#### Records to use

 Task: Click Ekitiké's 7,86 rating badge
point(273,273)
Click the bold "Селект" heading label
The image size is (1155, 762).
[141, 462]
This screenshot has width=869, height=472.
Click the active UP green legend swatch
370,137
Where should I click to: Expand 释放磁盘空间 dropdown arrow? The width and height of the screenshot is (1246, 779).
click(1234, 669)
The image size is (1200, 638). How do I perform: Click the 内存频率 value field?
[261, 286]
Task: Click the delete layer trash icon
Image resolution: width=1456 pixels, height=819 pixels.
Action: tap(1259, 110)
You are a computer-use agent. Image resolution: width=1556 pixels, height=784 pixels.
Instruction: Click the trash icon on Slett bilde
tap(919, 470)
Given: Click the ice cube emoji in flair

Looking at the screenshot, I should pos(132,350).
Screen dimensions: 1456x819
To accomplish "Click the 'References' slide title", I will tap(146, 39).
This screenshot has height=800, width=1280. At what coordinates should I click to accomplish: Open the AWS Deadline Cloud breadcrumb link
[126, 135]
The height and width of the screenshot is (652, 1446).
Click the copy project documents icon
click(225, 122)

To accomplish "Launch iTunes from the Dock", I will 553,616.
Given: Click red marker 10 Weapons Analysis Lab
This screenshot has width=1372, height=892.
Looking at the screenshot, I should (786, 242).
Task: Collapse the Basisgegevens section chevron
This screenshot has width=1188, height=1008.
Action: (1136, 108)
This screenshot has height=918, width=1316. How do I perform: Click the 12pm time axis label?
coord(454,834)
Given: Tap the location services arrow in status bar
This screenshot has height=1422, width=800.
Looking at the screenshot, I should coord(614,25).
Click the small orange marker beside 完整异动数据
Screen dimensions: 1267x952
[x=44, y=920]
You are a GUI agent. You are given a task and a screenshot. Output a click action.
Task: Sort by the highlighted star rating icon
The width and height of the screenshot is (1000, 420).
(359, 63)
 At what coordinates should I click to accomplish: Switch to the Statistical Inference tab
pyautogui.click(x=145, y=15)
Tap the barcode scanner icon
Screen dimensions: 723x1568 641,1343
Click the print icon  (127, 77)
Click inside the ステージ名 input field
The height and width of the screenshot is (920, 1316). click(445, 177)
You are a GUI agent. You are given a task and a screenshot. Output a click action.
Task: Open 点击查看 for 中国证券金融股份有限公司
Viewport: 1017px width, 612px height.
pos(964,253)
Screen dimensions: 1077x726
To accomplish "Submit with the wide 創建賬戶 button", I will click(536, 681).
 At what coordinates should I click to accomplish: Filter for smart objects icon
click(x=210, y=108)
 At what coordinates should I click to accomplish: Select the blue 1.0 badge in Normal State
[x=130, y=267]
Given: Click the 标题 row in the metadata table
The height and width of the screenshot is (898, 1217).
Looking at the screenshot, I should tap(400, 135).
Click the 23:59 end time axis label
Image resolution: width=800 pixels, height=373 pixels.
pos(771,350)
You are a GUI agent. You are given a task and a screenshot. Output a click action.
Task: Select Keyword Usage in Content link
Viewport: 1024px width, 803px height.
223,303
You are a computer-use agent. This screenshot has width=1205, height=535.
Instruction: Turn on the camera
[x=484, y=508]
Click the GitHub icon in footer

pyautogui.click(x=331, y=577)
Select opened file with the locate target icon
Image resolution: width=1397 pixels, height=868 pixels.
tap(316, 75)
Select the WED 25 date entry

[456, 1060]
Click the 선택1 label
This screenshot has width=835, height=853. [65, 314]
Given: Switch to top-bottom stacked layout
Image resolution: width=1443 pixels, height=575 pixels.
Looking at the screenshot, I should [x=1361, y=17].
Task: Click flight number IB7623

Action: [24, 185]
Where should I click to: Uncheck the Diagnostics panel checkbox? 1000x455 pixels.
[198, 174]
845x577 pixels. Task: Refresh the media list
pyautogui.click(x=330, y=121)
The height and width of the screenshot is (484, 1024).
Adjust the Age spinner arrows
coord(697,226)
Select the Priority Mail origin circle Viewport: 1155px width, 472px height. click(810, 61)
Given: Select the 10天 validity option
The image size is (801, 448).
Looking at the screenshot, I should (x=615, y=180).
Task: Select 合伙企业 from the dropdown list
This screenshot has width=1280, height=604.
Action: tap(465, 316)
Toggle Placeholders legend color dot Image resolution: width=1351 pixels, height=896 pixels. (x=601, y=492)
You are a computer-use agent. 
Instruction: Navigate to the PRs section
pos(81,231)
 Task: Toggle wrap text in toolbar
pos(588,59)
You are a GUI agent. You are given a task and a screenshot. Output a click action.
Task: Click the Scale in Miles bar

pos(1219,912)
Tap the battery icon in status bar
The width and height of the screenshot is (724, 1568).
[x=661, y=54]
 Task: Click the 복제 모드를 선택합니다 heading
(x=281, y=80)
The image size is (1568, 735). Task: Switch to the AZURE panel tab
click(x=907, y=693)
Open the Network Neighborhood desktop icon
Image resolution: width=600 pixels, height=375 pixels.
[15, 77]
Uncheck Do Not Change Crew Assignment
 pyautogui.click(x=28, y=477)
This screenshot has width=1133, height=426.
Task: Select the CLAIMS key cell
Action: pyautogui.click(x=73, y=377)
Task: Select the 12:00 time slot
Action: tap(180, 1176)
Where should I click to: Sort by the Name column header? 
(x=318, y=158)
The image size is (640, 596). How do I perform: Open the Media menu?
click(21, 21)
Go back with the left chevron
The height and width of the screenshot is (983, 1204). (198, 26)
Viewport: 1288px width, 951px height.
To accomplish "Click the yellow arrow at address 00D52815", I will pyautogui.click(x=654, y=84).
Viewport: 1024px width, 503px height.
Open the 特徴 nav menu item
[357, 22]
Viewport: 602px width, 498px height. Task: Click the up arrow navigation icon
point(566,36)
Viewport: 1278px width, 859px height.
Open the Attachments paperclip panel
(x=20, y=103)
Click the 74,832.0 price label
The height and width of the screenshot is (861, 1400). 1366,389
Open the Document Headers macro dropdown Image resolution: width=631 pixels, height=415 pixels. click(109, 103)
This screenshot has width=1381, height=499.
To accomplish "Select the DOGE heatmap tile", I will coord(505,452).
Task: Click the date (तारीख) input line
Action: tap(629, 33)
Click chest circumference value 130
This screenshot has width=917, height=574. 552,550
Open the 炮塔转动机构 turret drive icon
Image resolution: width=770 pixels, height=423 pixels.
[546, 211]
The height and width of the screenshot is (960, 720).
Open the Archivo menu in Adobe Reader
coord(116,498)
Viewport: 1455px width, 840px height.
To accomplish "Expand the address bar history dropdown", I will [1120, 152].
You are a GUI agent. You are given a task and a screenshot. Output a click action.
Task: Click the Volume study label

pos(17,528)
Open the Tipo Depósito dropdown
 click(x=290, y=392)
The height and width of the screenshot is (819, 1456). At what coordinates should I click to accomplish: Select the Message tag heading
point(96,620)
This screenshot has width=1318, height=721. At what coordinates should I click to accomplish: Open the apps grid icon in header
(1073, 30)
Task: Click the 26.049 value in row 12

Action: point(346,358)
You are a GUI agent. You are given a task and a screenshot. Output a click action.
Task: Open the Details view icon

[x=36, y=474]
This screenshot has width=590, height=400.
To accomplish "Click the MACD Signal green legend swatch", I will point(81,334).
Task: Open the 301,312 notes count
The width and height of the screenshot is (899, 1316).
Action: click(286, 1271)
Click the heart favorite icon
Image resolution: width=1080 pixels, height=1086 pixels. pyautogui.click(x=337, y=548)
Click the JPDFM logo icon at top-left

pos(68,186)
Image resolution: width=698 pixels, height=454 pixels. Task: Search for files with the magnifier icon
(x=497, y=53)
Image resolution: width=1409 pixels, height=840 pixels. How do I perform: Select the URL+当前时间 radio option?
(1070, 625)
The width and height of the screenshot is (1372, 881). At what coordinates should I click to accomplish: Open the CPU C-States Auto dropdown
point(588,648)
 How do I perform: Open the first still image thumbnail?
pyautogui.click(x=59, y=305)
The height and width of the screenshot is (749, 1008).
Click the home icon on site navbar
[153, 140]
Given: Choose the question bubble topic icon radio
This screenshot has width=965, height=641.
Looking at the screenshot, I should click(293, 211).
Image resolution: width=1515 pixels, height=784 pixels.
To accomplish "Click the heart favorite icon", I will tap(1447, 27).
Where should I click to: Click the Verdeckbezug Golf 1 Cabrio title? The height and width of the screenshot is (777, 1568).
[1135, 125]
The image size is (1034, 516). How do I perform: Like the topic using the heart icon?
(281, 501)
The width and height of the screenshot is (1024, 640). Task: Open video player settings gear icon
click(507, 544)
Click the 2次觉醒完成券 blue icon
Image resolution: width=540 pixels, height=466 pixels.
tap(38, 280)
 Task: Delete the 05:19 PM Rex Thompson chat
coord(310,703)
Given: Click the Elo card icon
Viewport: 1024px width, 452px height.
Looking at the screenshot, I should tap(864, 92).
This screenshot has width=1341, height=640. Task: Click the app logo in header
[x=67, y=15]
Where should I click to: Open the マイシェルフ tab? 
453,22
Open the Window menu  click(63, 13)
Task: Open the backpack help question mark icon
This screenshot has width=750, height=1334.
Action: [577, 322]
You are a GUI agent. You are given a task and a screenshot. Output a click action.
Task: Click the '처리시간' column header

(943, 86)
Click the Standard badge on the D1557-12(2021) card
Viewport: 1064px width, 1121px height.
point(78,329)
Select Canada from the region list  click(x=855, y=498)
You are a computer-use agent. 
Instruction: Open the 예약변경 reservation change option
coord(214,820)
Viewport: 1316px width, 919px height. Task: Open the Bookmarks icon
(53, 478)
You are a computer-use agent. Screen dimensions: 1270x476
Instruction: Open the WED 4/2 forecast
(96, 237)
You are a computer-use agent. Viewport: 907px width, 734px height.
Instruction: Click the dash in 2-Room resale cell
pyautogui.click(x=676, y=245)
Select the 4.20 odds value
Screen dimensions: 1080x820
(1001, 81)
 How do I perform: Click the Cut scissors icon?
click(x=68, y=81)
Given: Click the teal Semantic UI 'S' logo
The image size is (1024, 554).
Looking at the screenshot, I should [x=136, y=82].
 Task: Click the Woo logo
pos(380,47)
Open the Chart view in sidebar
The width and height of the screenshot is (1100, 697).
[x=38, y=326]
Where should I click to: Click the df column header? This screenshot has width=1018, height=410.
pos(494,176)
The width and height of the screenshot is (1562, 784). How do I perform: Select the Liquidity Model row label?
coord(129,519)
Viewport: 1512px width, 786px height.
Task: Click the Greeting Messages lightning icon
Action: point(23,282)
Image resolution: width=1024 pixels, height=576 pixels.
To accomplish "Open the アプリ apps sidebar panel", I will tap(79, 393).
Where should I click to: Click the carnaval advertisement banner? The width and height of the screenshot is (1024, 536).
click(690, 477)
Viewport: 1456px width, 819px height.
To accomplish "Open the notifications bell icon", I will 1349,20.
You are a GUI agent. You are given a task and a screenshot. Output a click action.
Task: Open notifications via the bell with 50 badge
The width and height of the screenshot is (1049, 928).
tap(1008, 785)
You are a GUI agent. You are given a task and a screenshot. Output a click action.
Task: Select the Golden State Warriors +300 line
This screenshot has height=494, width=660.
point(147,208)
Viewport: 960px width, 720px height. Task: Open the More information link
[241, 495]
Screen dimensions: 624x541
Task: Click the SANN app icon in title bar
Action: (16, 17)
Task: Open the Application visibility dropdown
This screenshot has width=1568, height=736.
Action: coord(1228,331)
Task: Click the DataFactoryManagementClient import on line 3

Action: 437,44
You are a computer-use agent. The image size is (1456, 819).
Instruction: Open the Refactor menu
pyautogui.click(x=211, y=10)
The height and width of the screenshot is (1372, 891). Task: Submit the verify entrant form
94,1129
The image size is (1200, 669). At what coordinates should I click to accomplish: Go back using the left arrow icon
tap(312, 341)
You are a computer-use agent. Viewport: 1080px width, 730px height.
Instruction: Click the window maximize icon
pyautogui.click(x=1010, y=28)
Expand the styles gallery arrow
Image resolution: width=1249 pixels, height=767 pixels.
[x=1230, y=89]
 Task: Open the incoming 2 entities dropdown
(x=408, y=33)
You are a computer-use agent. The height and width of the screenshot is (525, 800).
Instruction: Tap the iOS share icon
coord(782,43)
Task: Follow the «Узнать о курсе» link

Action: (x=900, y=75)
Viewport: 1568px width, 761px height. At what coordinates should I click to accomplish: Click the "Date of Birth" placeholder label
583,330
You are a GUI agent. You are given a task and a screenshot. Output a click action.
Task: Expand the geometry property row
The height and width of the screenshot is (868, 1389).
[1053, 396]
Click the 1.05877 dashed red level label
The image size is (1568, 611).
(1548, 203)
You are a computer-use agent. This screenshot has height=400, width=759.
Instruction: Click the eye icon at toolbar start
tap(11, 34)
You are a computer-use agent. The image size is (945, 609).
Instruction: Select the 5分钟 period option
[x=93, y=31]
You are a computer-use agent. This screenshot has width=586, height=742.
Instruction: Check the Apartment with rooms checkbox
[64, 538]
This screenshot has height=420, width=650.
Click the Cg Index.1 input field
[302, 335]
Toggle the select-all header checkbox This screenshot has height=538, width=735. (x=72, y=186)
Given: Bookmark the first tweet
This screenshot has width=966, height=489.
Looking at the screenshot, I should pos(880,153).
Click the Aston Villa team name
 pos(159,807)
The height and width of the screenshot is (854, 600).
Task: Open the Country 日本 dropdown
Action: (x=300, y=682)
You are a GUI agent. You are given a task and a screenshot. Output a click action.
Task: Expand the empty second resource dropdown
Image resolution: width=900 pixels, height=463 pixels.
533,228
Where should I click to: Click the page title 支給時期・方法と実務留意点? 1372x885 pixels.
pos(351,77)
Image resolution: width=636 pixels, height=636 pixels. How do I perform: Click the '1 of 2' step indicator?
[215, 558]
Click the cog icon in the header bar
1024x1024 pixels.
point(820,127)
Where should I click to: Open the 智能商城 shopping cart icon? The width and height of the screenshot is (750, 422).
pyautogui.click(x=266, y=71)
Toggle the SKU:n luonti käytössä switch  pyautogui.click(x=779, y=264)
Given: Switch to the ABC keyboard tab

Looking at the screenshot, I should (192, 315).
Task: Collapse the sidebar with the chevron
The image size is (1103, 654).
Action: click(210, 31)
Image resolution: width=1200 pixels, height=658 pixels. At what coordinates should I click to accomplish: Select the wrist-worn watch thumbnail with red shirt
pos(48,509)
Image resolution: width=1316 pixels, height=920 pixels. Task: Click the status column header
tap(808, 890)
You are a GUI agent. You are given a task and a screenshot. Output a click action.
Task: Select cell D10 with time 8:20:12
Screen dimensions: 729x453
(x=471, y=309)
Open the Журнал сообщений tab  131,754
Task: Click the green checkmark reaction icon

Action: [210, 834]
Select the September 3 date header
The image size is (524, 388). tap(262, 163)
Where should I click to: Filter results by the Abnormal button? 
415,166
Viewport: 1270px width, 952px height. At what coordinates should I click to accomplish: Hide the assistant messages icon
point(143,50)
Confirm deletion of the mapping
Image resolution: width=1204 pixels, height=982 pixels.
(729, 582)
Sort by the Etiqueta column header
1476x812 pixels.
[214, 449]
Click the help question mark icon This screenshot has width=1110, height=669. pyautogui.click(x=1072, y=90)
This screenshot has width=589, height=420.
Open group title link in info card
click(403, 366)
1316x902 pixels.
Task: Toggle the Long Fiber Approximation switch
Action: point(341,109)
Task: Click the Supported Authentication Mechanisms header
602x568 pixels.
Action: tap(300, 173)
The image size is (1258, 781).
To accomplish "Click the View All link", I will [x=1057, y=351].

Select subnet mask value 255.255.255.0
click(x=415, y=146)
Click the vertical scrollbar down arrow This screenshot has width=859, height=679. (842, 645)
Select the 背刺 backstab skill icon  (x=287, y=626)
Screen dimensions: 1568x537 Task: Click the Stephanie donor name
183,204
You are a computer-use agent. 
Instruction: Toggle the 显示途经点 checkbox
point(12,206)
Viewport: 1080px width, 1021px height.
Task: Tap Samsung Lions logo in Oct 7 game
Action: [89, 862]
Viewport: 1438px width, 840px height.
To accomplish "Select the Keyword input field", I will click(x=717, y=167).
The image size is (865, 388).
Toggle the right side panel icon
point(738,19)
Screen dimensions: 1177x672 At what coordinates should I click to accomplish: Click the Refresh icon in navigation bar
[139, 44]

########

* _Work to be completed_
Rewrite the rows from the line with "You are a computer-use agent. Screen" through the line with "click(x=68, y=81)", changing "computer-use agent" to "GUI agent" and leaving everything else unchanged.

* _Reply_
You are a GUI agent. Screen dimensions: 1270x476
Instruction: Open the WED 4/2 forecast
(96, 237)
You are a GUI agent. Viewport: 907px width, 734px height.
Instruction: Click the dash in 2-Room resale cell
pyautogui.click(x=676, y=245)
Select the 4.20 odds value
Screen dimensions: 1080x820
(1001, 81)
 How do I perform: Click the Cut scissors icon?
click(x=68, y=81)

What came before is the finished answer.